Vous m'auriez posé la question quand j'avais dix-sept ans, je vous aurais dit que j'avais choisi de me prostituer et que j'étais super-heureuse. J'appelle cela le choix désespéré. Évidemment on a toujours le choix : face à ce qui nous arrive, on a le choix de dire oui ou de dire non. Quand cela m'est arrivé, j'ai fait le choix de me laisser faire, de subir, parce que j'avais peur, parce que je n'étais qu'une gosse. Si c'est ça qu'on appelle choisir, alors j'ai choisi. C'est un comportement autodestructeur. Je me disais que j'avais fait ce choix parce que je ne pouvais pas faire autre chose de ma vie, parce que je n'étais pas grand-chose. C'est seulement aujourd'hui que j'ai le recul suffisant pour le comprendre, parce que je fais un travail qui me passionne et qui me permet de me réaliser. Que toutes les personnes qui prétendent être heureuses de se prostituer apprennent à connaître les richesses qui sont en elles et leur capacité créatrice, au lieu de se raconter des histoires. Auraient-elles envie de voir leurs propres enfants sur le trottoir ?
Les personnes qui choisissent de se prostituer ne savent pas ce qui va leur arriver. On dit qu'une épine d'expérience vaut une jungle de conseils : seule l'expérience vous apprend ce qu'est la prostitution. Comment expliquer le goût de la fraise à qui n'en a jamais mangé ? Le problème c'est qu'une fois qu'on y est, il est très difficile de s'en sortir.

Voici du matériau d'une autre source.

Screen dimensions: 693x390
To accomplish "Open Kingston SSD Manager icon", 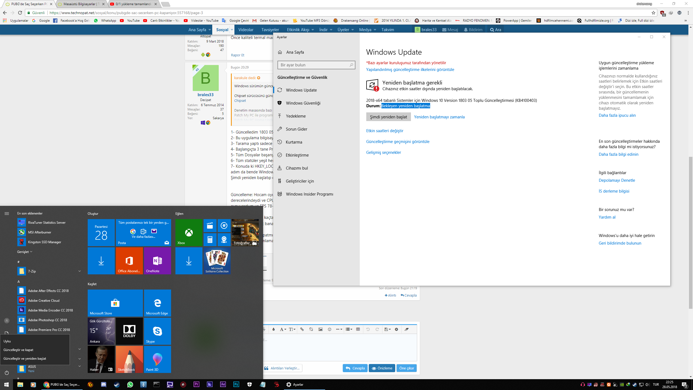I will (x=21, y=242).
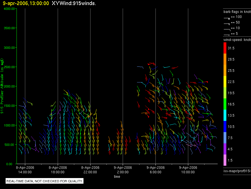Image resolution: width=251 pixels, height=189 pixels.
Task: Select the yellow 22.5 knots color swatch
Action: click(x=225, y=82)
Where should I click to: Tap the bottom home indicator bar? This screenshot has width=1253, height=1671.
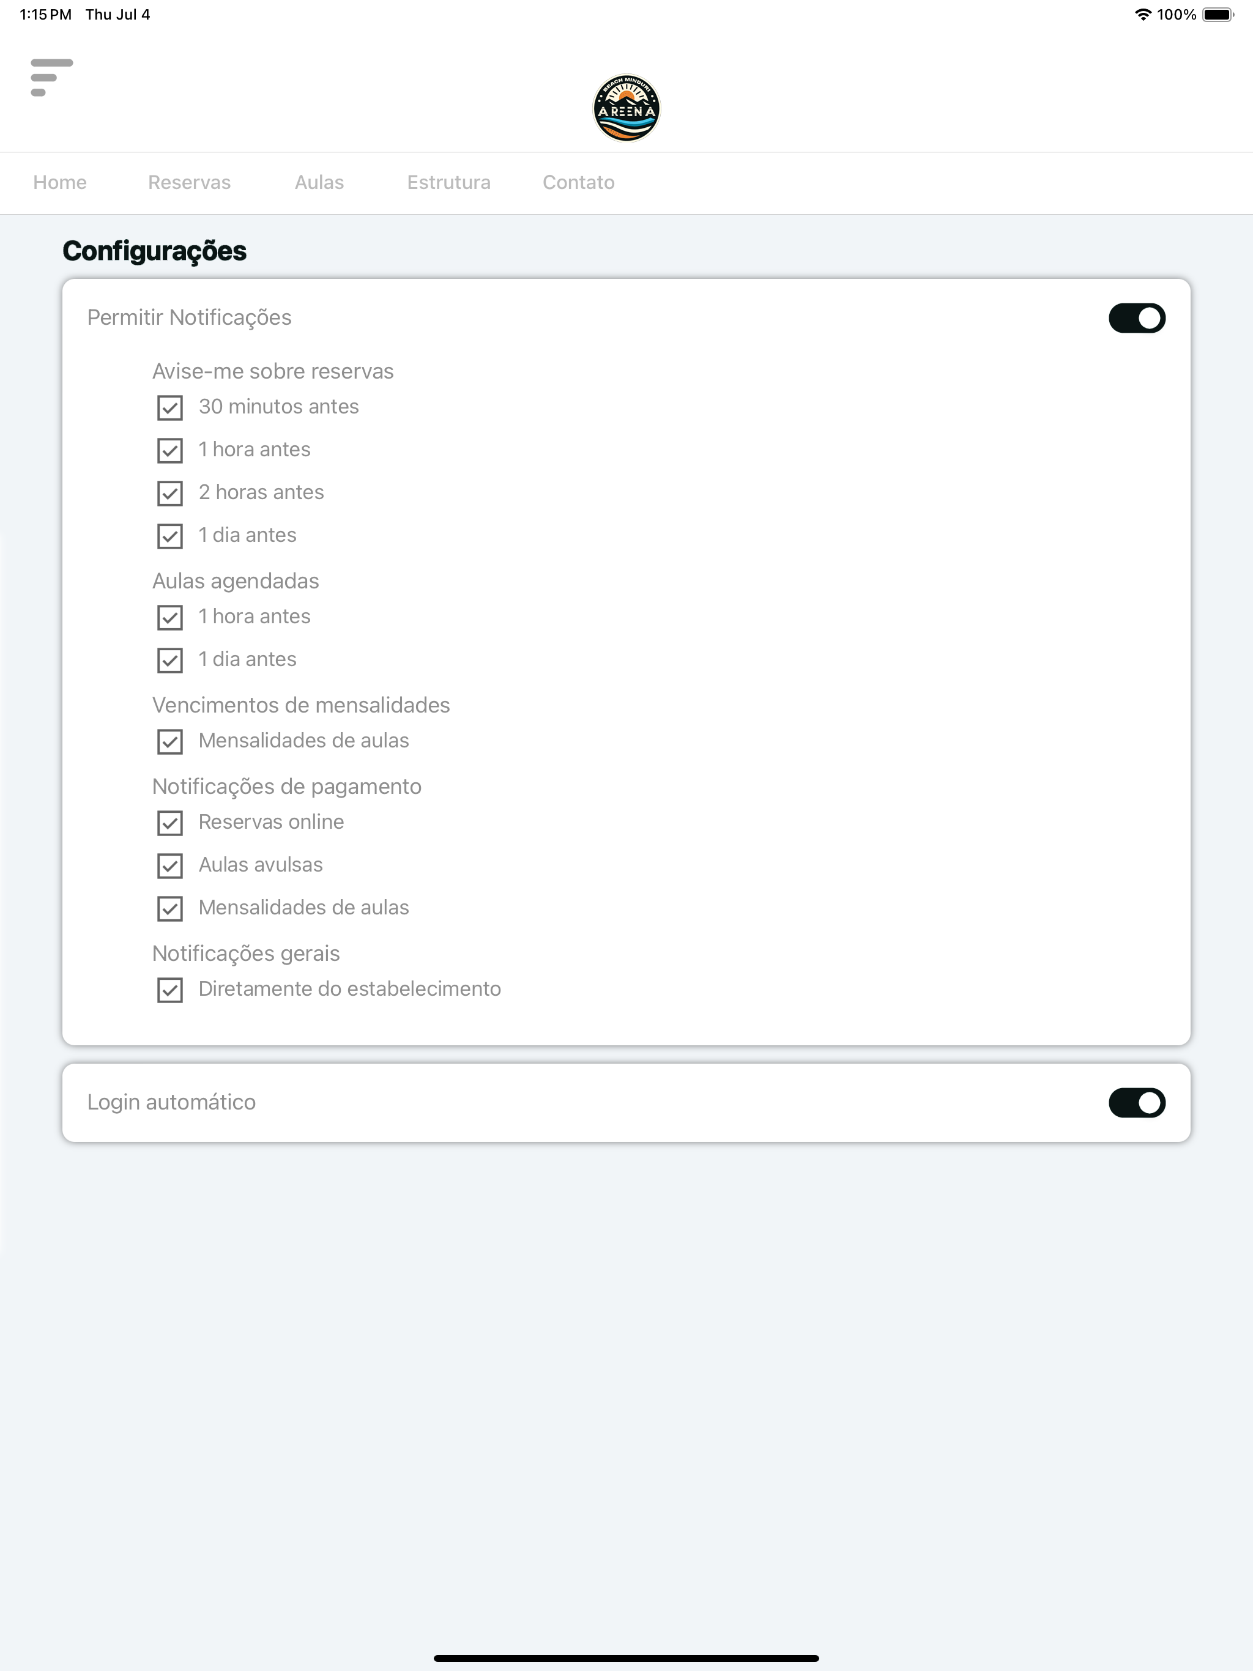tap(626, 1658)
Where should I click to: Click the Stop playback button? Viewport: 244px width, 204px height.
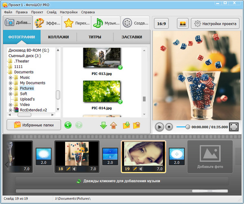tap(169, 127)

Je connais une femme qui, à soixante-dix ans, est encore sur le trottoir. Y a-t-il un âge où la prostitution n'est plus tolérable ? Où est la liberté de cette femme ? C'est son seul gagne-pain : elle n'aura ni retraite ni possibilité d'insertion professionnelle, rien, que dalle ! C'est pour ça qu'il est important de former des travailleurs sociaux à accueillir cette souffrance.
Quand on a honte, soit on se cache, soit on prétend que tout va bien. Cela permet de garder une belle image de soi. Prétendre qu'on est libre est un moyen de préserver sa dignité.